東森おじいさん - 2010年05月01日(土)

 さて、連休。昼間は子どもたちとぶいぶい外遊びをしているが、夜は密かにDVD鑑賞活動である。
 とりあえず、ミリオンダラーベイビー、とチェンジリングを観た。

 両方ともクリント・イーストウッド監督作品である。

 イーストウッド作品は「グラン・トリノ」以来、「硫黄島からの手紙」「インビクタス」そんでこの2本と観て来たんだけど、こう、なんと言ったらいいのかな?彼はステレオタイプ化されている人、あるいは人々の「個別を見る機会」、と言うか「背景の可視化」というかレッテルとではなくて個人としてのその人々と私たちを出会わせてくれる映像作家だと思う。

 ミリオンダラーベイビーは貧困家庭で育った、そして母親や家族からの精神的虐待を受けてきた女性が、どんな状況でも自らの才能と信念を恃みに自らの「尊厳」を守り通す話。

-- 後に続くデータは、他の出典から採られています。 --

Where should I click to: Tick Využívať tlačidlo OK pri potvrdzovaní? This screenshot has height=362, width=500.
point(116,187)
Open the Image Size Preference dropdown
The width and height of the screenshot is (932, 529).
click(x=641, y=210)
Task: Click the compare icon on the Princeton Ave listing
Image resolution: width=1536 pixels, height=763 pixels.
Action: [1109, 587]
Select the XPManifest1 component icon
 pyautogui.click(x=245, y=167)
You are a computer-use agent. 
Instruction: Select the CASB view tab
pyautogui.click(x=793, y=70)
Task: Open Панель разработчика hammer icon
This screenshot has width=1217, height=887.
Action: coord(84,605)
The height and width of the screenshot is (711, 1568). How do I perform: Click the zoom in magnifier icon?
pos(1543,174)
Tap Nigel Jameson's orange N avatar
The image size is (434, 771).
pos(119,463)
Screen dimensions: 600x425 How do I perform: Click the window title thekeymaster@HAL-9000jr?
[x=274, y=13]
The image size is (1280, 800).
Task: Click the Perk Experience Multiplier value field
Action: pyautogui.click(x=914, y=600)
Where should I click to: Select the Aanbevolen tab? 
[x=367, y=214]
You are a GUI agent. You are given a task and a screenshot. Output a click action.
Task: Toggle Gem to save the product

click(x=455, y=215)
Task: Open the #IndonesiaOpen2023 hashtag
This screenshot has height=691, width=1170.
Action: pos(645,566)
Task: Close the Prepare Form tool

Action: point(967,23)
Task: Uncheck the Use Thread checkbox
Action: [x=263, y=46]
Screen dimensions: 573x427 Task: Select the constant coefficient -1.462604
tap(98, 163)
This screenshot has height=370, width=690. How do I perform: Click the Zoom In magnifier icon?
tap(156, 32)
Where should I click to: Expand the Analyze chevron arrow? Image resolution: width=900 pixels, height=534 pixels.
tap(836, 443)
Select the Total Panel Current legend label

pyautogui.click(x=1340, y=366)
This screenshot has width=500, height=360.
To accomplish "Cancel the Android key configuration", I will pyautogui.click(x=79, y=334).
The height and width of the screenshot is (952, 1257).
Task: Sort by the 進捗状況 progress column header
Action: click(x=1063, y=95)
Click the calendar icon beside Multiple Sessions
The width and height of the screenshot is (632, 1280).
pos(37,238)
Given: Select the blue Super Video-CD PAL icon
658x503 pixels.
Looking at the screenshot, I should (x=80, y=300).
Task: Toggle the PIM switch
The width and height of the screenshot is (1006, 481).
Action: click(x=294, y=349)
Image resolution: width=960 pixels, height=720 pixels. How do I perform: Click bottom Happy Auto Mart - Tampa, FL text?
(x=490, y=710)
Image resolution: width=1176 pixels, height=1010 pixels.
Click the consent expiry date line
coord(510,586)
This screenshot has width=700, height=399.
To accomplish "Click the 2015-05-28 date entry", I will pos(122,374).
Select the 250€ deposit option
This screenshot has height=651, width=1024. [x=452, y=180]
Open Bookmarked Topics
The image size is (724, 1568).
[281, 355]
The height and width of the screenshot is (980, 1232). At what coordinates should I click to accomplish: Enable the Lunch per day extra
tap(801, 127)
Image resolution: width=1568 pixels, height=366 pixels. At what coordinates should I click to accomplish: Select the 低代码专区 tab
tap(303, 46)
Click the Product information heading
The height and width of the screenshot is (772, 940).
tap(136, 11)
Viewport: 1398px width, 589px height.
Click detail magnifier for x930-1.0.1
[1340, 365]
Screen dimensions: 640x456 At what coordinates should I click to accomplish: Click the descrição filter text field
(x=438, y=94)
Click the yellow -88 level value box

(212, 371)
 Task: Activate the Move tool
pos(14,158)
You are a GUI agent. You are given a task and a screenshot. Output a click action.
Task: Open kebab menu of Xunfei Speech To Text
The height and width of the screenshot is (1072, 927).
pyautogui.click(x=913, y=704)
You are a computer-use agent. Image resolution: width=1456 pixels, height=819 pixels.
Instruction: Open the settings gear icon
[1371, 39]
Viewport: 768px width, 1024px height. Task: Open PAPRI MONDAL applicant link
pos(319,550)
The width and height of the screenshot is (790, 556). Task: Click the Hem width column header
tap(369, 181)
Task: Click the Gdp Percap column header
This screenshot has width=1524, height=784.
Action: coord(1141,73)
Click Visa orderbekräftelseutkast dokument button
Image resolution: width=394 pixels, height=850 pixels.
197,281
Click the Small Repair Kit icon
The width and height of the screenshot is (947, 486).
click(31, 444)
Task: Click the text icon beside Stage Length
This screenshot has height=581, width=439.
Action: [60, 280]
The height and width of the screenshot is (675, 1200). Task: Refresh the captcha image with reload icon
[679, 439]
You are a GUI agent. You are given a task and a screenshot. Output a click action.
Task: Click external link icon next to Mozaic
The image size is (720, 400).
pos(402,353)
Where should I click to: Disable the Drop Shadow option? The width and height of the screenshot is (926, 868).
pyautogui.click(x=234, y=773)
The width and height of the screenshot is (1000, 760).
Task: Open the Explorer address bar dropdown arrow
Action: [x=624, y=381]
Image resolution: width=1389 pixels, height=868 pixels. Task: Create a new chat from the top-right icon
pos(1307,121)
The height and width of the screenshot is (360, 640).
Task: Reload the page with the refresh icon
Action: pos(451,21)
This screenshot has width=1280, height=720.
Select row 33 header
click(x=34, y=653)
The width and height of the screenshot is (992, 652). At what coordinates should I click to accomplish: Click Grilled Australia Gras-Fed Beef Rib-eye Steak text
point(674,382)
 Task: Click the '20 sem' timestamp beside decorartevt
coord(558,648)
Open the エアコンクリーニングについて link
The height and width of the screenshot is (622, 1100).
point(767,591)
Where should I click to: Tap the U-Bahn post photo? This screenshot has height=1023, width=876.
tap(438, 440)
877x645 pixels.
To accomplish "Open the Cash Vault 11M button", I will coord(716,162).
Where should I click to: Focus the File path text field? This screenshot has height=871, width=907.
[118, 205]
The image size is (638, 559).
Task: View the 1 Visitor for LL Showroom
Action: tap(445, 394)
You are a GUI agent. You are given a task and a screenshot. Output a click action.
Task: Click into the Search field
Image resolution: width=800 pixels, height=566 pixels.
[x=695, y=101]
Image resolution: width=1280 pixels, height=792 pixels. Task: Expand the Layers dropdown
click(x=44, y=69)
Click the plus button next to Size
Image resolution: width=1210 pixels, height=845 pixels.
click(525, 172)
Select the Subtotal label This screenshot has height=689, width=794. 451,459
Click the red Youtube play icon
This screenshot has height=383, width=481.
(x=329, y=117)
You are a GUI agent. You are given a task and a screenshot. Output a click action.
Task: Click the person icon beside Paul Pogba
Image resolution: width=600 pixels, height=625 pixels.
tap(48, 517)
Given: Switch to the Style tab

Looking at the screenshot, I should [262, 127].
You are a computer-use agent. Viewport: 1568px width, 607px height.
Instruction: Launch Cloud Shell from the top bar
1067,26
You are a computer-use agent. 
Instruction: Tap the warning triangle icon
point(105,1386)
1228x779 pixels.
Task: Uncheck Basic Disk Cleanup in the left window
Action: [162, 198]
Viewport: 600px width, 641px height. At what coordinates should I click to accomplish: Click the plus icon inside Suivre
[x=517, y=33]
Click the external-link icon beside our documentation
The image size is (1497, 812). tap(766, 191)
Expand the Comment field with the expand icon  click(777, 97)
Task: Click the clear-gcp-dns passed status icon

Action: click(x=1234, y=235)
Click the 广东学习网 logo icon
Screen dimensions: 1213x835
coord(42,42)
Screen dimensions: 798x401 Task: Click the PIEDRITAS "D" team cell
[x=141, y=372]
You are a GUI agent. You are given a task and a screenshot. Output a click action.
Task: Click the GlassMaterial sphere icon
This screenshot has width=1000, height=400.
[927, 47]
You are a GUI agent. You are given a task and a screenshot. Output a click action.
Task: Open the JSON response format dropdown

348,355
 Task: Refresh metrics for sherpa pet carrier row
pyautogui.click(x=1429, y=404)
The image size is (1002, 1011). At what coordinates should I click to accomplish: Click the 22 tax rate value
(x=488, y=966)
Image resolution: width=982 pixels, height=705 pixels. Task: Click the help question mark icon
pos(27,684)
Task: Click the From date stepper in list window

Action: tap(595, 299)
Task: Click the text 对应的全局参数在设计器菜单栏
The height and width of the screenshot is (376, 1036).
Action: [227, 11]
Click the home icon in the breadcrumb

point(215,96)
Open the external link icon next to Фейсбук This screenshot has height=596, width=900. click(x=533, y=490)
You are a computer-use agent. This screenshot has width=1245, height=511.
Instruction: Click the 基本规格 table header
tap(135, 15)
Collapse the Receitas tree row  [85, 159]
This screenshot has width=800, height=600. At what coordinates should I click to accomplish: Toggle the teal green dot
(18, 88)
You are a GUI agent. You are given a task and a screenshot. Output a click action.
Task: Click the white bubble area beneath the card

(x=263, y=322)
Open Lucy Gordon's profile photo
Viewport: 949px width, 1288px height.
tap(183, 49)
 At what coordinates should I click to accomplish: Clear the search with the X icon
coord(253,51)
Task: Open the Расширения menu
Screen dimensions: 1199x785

 主人公、マギーのあり方と対比的な母や妹の描かれ方、あるいはボクシングジムの群像からアメリカ社会の底辺で暮らす人々のきれいごとだけではないリアルさが描かれる。で、その中でも主人公の人生のあり方の清廉さが立ち現れてくる物語構造にぐっとくる。

 チェンジリングは息子が犯罪に巻き込まれたシングルマザーという立場の女性(クリスティン)が警察権力から「いうことを聞け」と圧迫を受けながら息子の捜索を正常化させるために戦う物語。警察の不正追及する牧師と共闘しながら、牧師の目的は彼女にとって手段でしかないのが、後半明らかになってくる。ドラマの山場も警察の不正追及なのだが、クリスティンの目的は警察の正常化による息子の捜索の続行とそして奪還にある。そしてその目的は彼女の様々な戦いの場での強さの基礎になっている。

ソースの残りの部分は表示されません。